Louis Leo Holtz (born January 6, 1937) is an American former football player, coach, and analyst. He served as the head football coach at The College of William & Mary (1969–1971), North Carolina State University (1972–1975), the New York Jets (1976), the University of Arkansas (1977–1983), the University of Minnesota (1984–1985), the University of Notre Dame (1986–1996), and the University of South Carolina (1999–2004), compiling a career record of 249–132–7. Holtz's 1988 Notre Dame team went 12–0 with a victory in the Fiesta Bowl and was the consensus national champion. Holtz is the only college football coach to lead six different programs to bowl games and the only coach to guide four different programs to the final top 20 rankings.

After retiring from coaching, Holtz worked as a TV college football analyst for CBS Sports in the 1990s and ESPN from 2005 until 2015. On May 1, 2008, Holtz was elected to the College Football Hall of Fame.

__Data entries__:
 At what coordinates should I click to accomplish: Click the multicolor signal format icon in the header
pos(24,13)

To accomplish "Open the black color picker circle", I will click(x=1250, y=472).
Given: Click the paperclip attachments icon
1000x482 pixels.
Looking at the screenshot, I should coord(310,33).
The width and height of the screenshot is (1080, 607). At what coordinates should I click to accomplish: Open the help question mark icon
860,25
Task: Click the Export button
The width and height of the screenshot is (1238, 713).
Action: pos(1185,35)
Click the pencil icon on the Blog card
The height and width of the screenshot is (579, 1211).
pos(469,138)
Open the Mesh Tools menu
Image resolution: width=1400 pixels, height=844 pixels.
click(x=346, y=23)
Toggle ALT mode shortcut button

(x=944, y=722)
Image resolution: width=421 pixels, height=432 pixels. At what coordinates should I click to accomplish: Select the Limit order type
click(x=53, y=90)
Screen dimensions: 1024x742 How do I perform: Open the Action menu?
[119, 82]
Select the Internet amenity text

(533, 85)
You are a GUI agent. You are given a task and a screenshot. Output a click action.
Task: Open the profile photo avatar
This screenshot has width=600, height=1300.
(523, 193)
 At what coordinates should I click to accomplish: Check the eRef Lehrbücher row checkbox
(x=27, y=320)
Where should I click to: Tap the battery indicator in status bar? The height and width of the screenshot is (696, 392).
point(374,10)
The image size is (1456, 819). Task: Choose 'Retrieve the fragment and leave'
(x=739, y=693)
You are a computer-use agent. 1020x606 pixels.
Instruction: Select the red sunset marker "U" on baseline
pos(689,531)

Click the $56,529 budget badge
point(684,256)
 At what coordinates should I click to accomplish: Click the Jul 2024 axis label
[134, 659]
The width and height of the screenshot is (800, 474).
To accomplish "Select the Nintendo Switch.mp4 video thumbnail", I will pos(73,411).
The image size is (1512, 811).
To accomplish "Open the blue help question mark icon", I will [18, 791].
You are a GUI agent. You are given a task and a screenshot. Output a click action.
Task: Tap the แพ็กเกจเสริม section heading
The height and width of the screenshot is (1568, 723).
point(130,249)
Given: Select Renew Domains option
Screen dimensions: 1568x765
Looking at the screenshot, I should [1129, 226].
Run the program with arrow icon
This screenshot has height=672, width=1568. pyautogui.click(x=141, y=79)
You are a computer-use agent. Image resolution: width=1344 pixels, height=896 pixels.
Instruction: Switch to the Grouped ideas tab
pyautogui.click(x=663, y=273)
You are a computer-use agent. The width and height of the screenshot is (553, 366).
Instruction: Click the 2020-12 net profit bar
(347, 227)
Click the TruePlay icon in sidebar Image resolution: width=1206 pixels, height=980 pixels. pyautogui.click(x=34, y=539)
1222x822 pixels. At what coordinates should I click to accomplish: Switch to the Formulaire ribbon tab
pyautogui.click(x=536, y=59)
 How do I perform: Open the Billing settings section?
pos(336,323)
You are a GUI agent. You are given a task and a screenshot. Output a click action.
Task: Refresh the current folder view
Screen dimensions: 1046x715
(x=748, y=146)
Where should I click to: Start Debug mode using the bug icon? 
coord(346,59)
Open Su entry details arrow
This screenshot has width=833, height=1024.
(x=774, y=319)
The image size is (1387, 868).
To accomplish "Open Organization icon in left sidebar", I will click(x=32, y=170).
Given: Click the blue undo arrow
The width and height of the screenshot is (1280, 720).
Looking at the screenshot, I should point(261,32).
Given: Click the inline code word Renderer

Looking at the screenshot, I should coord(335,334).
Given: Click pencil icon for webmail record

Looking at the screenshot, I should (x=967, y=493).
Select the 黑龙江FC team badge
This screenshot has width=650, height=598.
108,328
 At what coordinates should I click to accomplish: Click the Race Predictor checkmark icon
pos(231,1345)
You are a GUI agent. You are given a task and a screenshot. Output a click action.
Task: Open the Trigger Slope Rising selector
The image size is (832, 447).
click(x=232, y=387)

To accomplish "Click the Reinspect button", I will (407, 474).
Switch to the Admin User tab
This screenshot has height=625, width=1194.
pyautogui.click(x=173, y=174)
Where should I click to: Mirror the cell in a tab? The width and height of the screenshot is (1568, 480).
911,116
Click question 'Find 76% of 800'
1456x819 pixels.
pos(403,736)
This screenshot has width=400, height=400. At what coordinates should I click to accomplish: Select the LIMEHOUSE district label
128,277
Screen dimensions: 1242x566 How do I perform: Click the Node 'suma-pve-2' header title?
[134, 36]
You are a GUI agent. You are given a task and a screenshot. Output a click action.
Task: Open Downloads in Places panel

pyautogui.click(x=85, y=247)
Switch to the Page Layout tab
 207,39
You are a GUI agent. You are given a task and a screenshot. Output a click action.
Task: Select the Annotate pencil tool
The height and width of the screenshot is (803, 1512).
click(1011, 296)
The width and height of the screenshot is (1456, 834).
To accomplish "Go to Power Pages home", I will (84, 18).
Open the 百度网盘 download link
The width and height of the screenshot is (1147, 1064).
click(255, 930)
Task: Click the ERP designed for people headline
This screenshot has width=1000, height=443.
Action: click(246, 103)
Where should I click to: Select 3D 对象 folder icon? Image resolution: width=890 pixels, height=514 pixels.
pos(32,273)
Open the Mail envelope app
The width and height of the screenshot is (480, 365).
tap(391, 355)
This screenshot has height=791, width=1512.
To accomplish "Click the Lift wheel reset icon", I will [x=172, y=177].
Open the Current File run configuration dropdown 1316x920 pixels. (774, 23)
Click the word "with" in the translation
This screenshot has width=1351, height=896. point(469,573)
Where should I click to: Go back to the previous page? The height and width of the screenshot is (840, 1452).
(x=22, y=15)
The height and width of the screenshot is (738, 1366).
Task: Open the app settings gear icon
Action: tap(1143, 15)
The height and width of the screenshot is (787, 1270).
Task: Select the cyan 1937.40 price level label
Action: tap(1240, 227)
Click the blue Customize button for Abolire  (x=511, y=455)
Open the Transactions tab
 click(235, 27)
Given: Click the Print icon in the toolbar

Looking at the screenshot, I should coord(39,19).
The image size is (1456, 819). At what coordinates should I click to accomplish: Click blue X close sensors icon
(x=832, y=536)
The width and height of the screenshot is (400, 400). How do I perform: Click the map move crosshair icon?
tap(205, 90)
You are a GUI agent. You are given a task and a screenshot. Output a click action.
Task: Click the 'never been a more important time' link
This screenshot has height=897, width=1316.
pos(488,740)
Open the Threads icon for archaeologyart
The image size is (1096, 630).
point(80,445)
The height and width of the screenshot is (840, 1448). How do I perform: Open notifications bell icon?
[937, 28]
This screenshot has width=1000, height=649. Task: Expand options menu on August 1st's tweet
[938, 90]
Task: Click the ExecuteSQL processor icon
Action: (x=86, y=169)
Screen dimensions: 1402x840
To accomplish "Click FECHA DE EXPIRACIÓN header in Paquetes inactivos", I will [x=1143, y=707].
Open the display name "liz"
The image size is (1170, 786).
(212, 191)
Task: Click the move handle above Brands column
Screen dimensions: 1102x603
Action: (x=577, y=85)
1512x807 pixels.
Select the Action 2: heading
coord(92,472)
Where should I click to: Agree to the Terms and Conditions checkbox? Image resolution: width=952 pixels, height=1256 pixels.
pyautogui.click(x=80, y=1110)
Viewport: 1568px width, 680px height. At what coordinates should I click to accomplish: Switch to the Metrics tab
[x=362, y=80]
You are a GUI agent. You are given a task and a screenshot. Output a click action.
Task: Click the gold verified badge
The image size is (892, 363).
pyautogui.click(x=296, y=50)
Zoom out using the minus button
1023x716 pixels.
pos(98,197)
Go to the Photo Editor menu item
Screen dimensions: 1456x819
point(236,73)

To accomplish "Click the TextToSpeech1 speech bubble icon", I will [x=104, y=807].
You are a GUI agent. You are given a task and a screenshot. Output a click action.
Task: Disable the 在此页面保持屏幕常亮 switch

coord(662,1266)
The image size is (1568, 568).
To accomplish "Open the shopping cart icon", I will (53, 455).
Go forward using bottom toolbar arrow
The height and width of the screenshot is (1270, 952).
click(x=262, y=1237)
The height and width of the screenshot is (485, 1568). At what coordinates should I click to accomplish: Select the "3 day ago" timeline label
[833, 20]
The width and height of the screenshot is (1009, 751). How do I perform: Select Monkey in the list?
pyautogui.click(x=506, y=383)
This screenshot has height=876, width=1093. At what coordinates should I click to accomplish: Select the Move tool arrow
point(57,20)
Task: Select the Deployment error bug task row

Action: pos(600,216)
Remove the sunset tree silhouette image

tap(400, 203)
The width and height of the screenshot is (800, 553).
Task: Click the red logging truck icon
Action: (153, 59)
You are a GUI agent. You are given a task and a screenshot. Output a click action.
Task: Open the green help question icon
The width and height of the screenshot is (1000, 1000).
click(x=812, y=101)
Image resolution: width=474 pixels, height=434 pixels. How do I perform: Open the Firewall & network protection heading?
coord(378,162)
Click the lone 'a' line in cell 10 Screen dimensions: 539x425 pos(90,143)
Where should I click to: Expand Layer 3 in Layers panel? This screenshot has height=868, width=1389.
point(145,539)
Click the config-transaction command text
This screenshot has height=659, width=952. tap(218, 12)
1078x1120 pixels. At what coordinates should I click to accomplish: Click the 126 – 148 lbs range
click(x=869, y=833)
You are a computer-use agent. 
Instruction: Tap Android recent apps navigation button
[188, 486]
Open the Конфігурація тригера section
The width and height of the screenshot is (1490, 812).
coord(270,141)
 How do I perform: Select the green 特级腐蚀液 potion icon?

__List of tasks__:
1. Name each college or university where Holtz served as head football coach, according to the Holtz biography above.
2. According to the Holtz biography above, on what date was Holtz elected to the College Football Hall of Fame?

__Solutions in order__:
1.
The College of William & Mary
North Carolina State University
The University of Arkansas
The University of Minnesota
The University of Notre Dame
The University of South Carolina

2. May 1, 2008